Friday, October 6, 2023

The Early Iron Age Revival of the State, XXVIII, With Lazy Public Engagement And Some Reference to the Fifties: Tin and the Resource Curse

 


This was the view east down Copper Street from the slight height of land that marks central downtown Greenwood, BC in 1906. The mountain slopes up to the right, but Copper Street takes a hard left turn just behind the photographer and descends to the terrace above the creek on which the road down to the Kettle River at Midway follows. 

Cross the street and move forward 117 years, and the view changes in two ways:


First, some of the older buildings are gone. Second, Copper Street has turned into Highway 3, because a major interprovincial highway has been run right through the downtown. You would probably see a crosswalk here somewhere if it weren't so easy to jaywalk across the highway. When I made the first of my annual bike trips through Greenwood to Gand Forks in 2017, I watched a family of deer do the same, but the city has picked up a bit in the interim. Oh, yeah, right, "city," because Greenwood's "biggest hockey stick in the world" claim to fame is that it is Canada's smallest city. 

The reason for that is that, unlike most of the instant towns of the first copper boom, before WWI, it had a revival. In 1941, a calculating and humane mayor grabbed the one opportunity that the war had so far presented and offered the town as a resettlement location for the Japanese Canadians then being ethnically cleansed from the Coast, and in 1956 the combination of a local workforce and the postwar revival of the international commodities market proved just barely enough to justify reopening the smelter on nearby Phoenix mountain. The ore at Phoenix is, Wikipedia says, "self-fluxing," meaning that whatever fluxing agent is added to the ore at the Trail Smelter, isn't necessary at Phoenix. (The veins have numerous intrusions of "calc-silicate alteration of limestone;" Maybe that's it?) This tidbit led me to Google around for something a bit more serious about the nature of the ores in "the Greenwood camp," which is apparently the technical term for the 400 square kilometer zone of 25 mines centred about half the way up Highway 3 to Eholt summit. Apparently, way back when the entire region was under volcanic hot springs which have produced an estimated 32 million tons of ore including 38 tonnes of gold, 183 tonnes of (native) silver, 270,000 tonnes of copper, 966 tonnes of lead, and 329 tonnes of zinc. The ores are "copper-gold porphyry," which is great, because it's an excuse to say "porphyry."

************

— TASKS TO PERFORM —
1 > Reproduce the passage of the Greenwood post from "First, some of" to "Canada's smallest city.", keeping every word as it appears.
2 > Answer these questions using the Greenwood post.
(a) What did Copper Street become when a highway was run through the downtown?
(b) In what year did the mayor offer the town as a resettlement location for Japanese Canadians?
(c) How many tonnes of zinc are the hot springs estimated to have produced?

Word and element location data

************

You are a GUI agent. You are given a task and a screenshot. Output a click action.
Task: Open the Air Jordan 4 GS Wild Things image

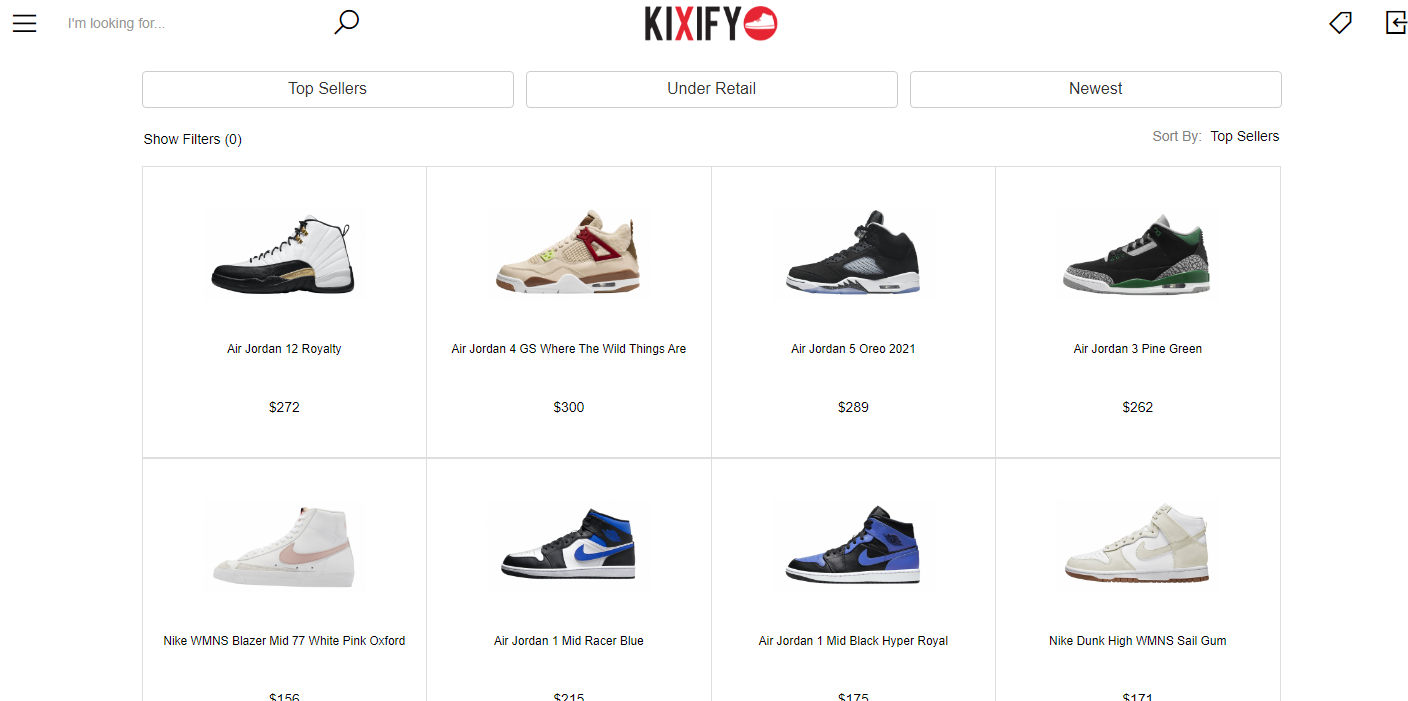click(569, 254)
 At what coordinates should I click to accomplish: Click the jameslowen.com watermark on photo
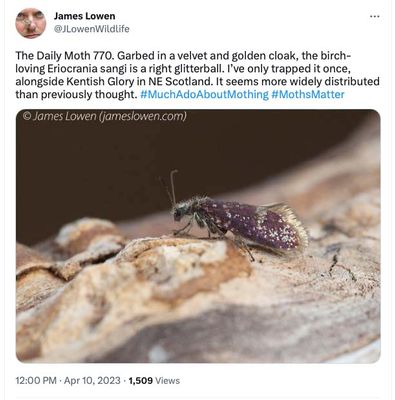coord(143,116)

************

— ANSWERS TO EACH TASK —
1 >
First, some of the older buildings are gone. Second, Copper Street has turned into Highway 3, because a major interprovincial highway has been run right through the downtown. You would probably see a crosswalk here somewhere if it weren't so easy to jaywalk across the highway. When I made the first of my annual bike trips through Greenwood to Gand Forks in 2017, I watched a family of deer do the same, but the city has picked up a bit in the interim. Oh, yeah, right, "city," because Greenwood's "biggest hockey stick in the world" claim to fame is that it is Canada's smallest city.

2 >
(a) Highway 3
(b) 1941
(c) 329 tonnes